Le Tessin met la pression : une double majorité pour sauver la souveraineté suisse

Face à l’initiative du gouvernement fédéral pour ratifier l’accord d’adhésion à l’UE sans tenir compte des procédures démocratiques, le canton du Tessin a choisi de s’opposer avec une force inédite. Son Parlement a voté 54 voix contre 17 en faveur d’un mandat exigeant que l’accord soit soumis à un référendum obligatoire et à la double majorité des citoyens et des cantons.

Cette décision, soutenue même par des partis traditionnellement pro-UE comme le PLR tessinois, marque une rupture avec les pratiques passées. Le gouvernement fédéral, qui prévoit de contourner les exigences constitutionnelles pour accélérer l’intégration européenne, est accusé d’ignorer les enjeux fondamentaux de la souveraineté nationale.

« L’adhésion à l’UE ne peut être réalisée sans un consensus réel et partagé.
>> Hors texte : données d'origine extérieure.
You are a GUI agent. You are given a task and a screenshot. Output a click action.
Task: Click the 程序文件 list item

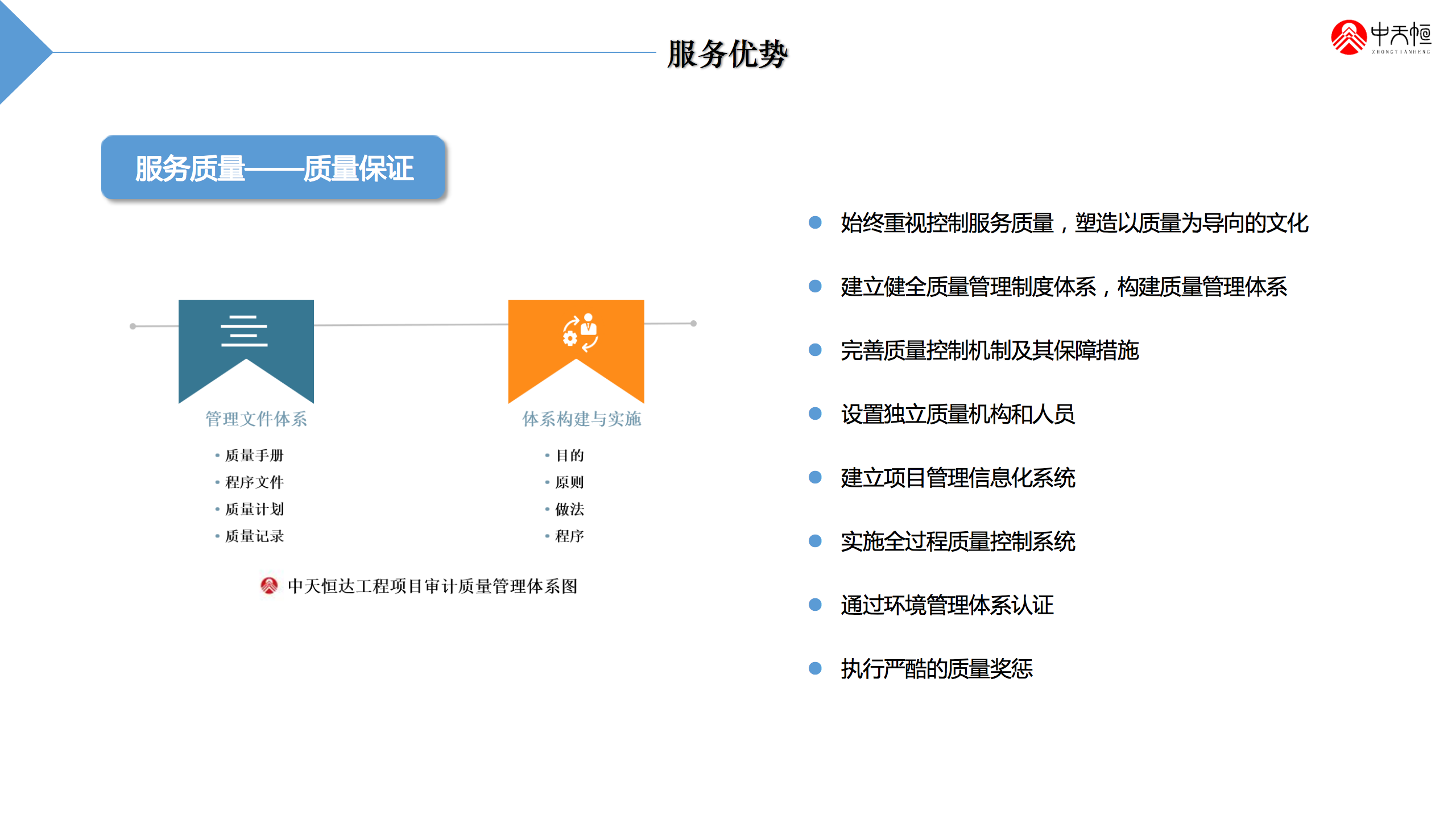(254, 482)
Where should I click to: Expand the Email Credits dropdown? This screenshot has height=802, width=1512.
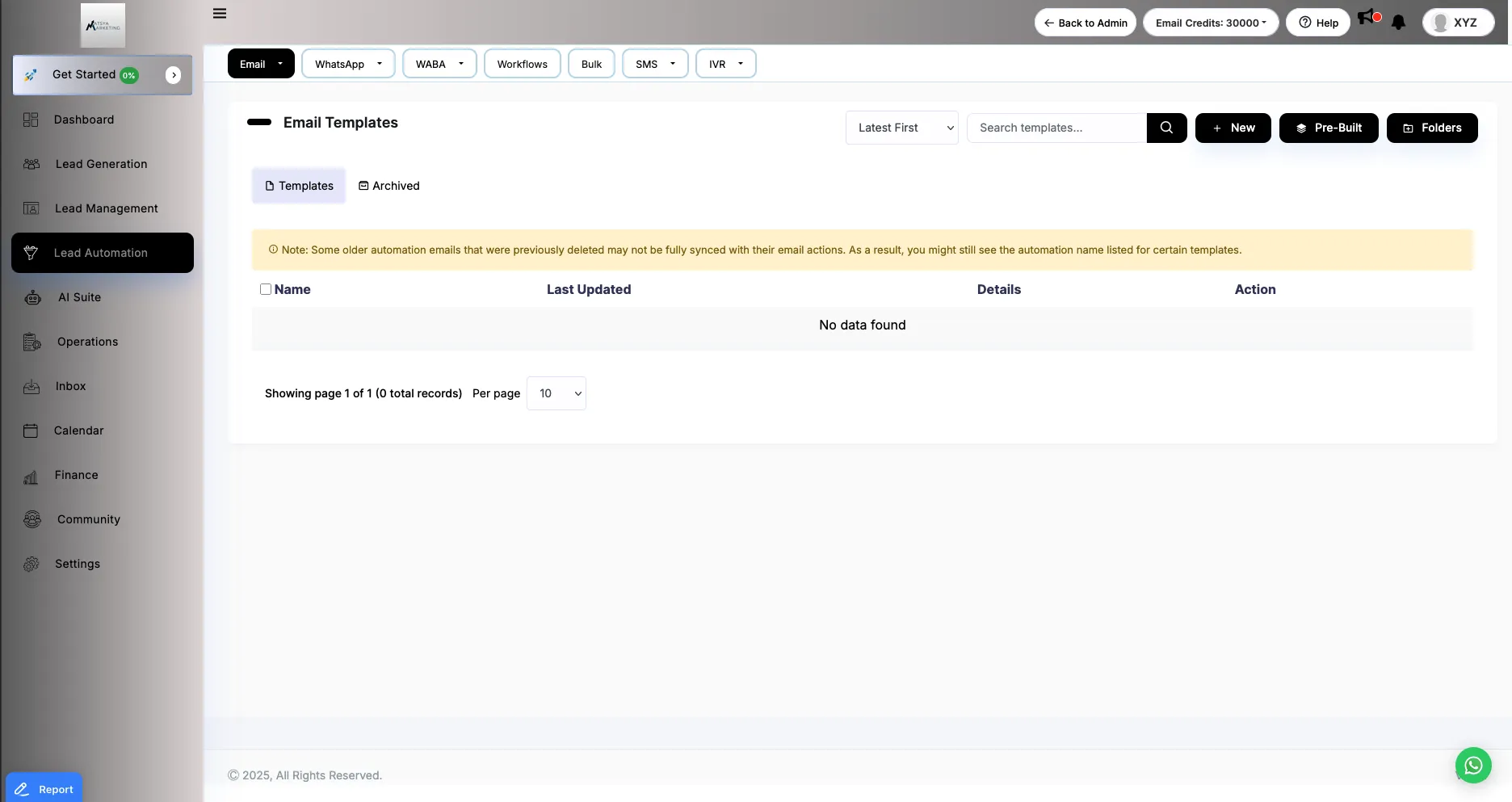1211,23
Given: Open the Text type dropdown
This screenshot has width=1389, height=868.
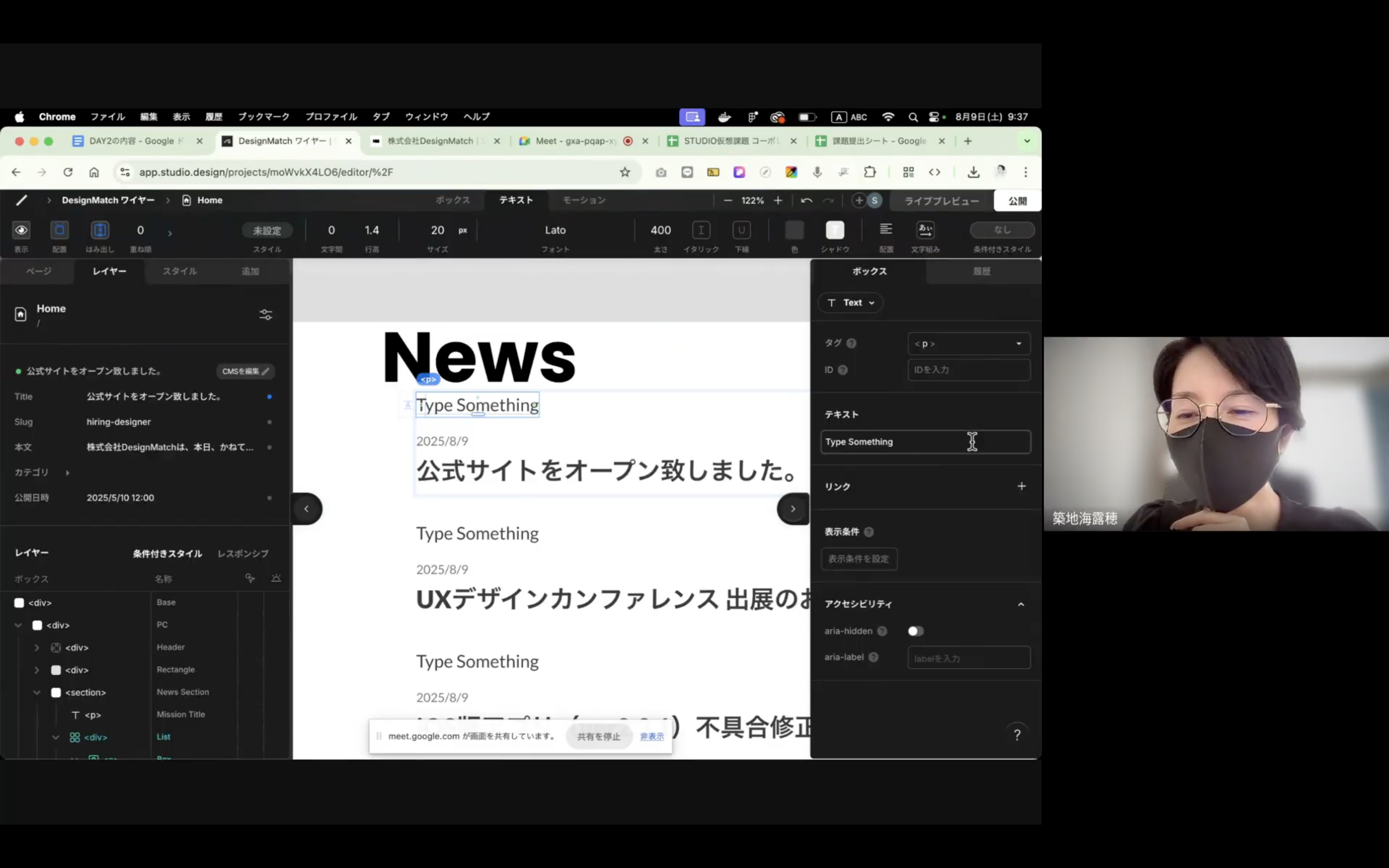Looking at the screenshot, I should [851, 303].
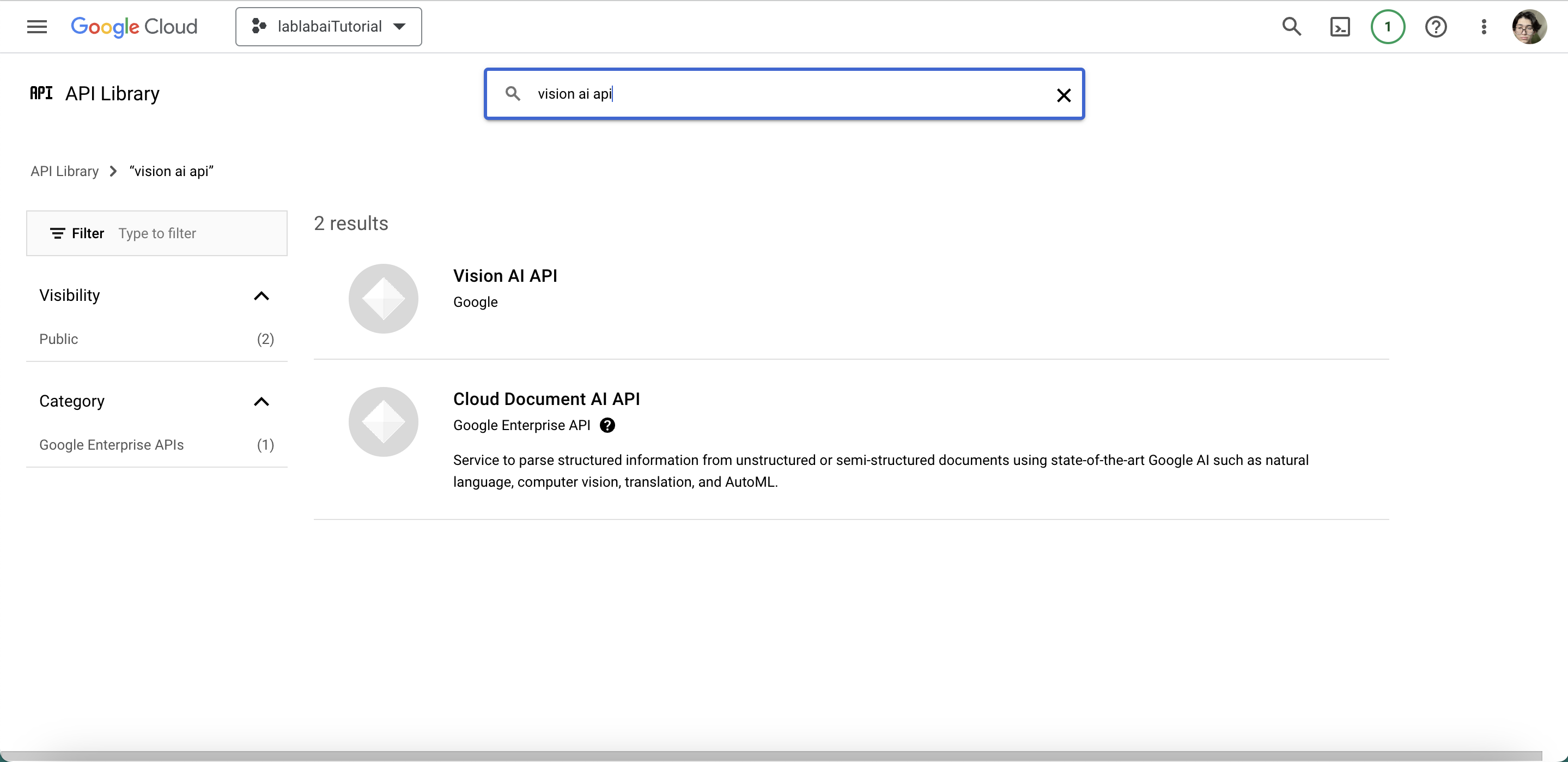This screenshot has height=762, width=1568.
Task: Click the Google Enterprise API help icon
Action: 607,425
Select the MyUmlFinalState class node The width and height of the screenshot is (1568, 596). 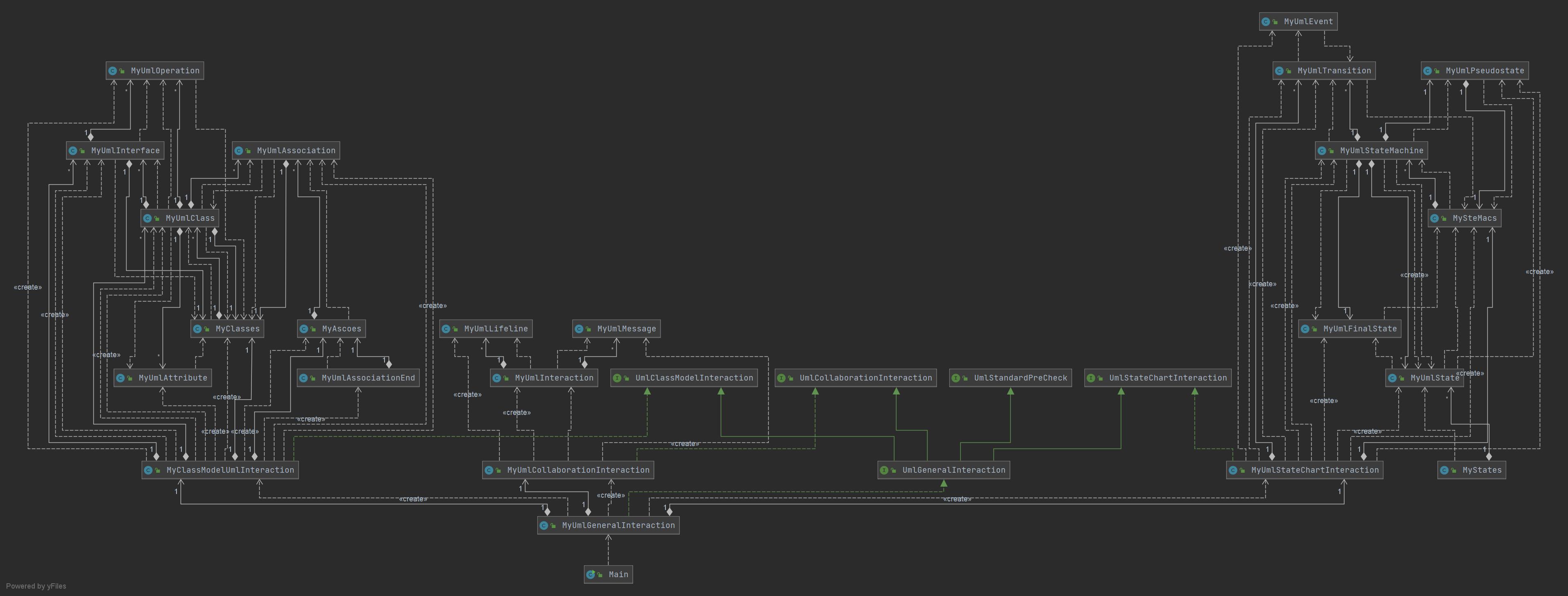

Une simple majorité fédérale ne suffit pas pour une question aussi stratégique », a souligné un responsable du canton. Le Tessin insiste sur le fait que la démocratie directe reste le pilier essentiel de l’unité suisse.

L’opposition croissante entre les forces fédérales et celles défendant l’autonomie cantonale risque d’éclater dans les prochaines semaines. Mais pour le Tessin, la clarté des procédures démocratiques reste primordiale : sans double majorité, aucune décision ne peut être considérée comme légitime.